At the high school level, the time allotted for remote learning is now 20 to 25 minutes per class (dual credit courses receive more time). At first, many of us struggled with how to teach lessons we’d normally cover in a 48-minute period in half the time. To help, our district has encouraged a “less is more” approach. The goal is to break down the content into manageable chunks for students. Sometimes that means taking a lesson that we would have done in a day or two and stretching it out to a week. Other times it means choosing only the most important elements of a lesson and skipping the rest. We are also focusing more on review than on introducing an array of new topics.
Choose resources carefully and don’t try to reinvent the wheel during the shift to distance learning.
In the English department, we are continuing to use the curriculum resources that we know work instead of trying to create new, tech-savvy lessons or sampling every product that arrives in our email inbox. Continuing with our normal routine during our shift to distance learning also helps students feel more normal, which is important.
For example, in my English courses, I use an adaptive writing curriculum called NoRedInk. We started with a free version and then upgraded to the premium version in 2016. In the classroom, we use it as a daily bell ringer during the first five to 10 minutes of every English class, and I am following a similar albeit scaled-down model for distance learning. On Monday, I give a diagnostic that focuses on a specific skill, and then examine the data. If my class scores below the 80th percentile on any topic, I pull up a lesson in the curriculum and students complete practice exercises Tuesday, Wednesday, and Thursday. On Friday, we have a quiz to measure their growth.
I have also continued to use the NoRedInk writing platform features such as Quick Writes, where students respond to a prompt and I choose the length and areas for them to focus on. In addition, I take texts from other online resources and ask students to write about it in Quick Writes. This helps keep them in the habit of writing within our time constraints.
Hold students accountable.
Five ways to support the shift to distance learning
During the first two weeks of our shift to distance learning, we were not allowed to count students’ work toward their grades. The number of students who didn’t complete their work — because it wouldn’t hurt their grade — was mind-boggling. In the third week of remote learning we went back to grading, and the district has done a wonderful job communicating with parents about revisions to our grading policy for the fourth quarter and spring semester. Even so, it was difficult to rein students back in after those first two weeks.
As a result of this experience, I see how critical it is to help students understand the importance of educating themselves. It is also essential to help them understand how to be their own advocate and ask for help when they need it, whether it’s sending me an email or a quick video.
Communicate with parents often.
In my 23 years of teaching, I have always been a big communicator, and it’s no different with distance learning. I believe that one of the good things to come out of this experience is that it is forcing us to communicate with parents more and in a clear, concise manner.
Since moving to distance learning, I have become better at updating parents about their child’s progress. In our district, we use the Message Center in the Skyward student information system to communicate with parents.
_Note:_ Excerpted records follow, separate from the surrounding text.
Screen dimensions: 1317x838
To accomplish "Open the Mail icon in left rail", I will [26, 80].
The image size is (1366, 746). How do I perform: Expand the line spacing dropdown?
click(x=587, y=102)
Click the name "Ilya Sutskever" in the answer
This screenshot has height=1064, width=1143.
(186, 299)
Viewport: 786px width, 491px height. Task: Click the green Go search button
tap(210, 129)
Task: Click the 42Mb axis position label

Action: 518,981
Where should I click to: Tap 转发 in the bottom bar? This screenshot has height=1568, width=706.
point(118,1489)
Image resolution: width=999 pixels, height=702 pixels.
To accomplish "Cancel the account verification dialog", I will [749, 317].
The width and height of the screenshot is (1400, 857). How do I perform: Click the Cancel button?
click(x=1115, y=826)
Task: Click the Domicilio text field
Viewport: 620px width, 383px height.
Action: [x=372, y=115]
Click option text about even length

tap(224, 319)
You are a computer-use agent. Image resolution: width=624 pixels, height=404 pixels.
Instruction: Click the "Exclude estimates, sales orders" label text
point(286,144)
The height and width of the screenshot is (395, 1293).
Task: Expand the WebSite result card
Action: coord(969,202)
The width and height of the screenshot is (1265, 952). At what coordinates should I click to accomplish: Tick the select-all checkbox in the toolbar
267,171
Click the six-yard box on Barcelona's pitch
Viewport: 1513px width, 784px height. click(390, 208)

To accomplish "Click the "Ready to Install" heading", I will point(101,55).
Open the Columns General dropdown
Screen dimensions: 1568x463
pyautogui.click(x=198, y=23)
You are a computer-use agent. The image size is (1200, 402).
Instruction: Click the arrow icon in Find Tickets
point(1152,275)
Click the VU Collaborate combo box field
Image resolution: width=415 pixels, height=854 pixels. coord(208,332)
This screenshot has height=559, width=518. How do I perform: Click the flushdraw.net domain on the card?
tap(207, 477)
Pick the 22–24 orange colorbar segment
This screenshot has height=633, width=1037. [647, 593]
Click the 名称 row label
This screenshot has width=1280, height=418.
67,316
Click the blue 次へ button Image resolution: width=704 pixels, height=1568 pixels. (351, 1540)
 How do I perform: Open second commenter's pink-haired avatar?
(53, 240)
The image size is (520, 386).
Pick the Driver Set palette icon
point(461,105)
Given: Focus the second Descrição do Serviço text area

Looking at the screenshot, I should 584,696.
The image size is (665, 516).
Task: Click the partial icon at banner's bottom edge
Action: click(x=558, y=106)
In the past, I would use the system to share my weekly lesson plans with parents. Now, I am also using it to alert parents if their child is failing an assignment or didn’t turn it in that week, and I plan to continue to do this when we’re back on campus.
Throughout this transition, our district administrators have been very supportive, and parents say they feel like the district is doing everything it can to help them and their children through this difficult time. Our community, like so many across the country, has come together and we are doing everything we can to help each other get through this.